- **INSTRUCTIONS TO FOLLOW**:
Could you repeat word for word only the lines from the one containing "node-boom_10.0.1+~3.0.1.orig.tar.gz (153, 657)" to the last line of the data below?

(Stored records)
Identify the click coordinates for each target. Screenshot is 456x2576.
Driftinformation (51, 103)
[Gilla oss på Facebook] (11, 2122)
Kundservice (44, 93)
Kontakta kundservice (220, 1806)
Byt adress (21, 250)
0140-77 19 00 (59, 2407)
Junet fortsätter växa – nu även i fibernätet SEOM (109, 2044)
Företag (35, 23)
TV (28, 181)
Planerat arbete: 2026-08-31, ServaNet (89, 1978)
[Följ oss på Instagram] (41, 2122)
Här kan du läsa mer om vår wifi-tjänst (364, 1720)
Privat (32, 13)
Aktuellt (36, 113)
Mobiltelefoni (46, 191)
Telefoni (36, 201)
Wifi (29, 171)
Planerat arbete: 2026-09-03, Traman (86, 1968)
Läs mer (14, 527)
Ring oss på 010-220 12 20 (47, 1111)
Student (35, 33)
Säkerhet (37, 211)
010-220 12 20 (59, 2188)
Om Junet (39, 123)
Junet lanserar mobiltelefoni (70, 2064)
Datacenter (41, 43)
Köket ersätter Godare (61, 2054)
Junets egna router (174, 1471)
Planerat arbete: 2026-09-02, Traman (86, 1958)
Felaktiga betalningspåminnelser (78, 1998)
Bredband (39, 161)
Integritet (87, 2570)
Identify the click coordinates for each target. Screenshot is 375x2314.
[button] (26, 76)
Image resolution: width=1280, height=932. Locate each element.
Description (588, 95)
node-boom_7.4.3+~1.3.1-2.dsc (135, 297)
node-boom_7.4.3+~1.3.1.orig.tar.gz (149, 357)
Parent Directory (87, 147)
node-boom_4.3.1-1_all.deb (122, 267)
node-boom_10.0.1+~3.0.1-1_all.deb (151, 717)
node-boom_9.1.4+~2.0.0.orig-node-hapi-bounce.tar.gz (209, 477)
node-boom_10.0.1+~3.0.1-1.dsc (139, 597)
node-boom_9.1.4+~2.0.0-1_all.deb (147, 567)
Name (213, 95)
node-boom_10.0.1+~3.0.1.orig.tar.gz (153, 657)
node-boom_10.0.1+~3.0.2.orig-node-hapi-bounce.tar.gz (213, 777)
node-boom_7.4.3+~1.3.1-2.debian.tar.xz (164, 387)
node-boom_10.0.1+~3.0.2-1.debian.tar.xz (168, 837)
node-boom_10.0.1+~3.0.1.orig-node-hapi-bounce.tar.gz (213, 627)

- **YOUR RESPONSE**:
node-boom_10.0.1+~3.0.1.orig.tar.gz (153, 657)
node-boom_10.0.1+~3.0.2.orig-node-hapi-bounce.tar.gz (213, 777)
node-boom_7.4.3+~1.3.1-2.debian.tar.xz (164, 387)
node-boom_10.0.1+~3.0.2-1.debian.tar.xz (168, 837)
node-boom_10.0.1+~3.0.1.orig-node-hapi-bounce.tar.gz (213, 627)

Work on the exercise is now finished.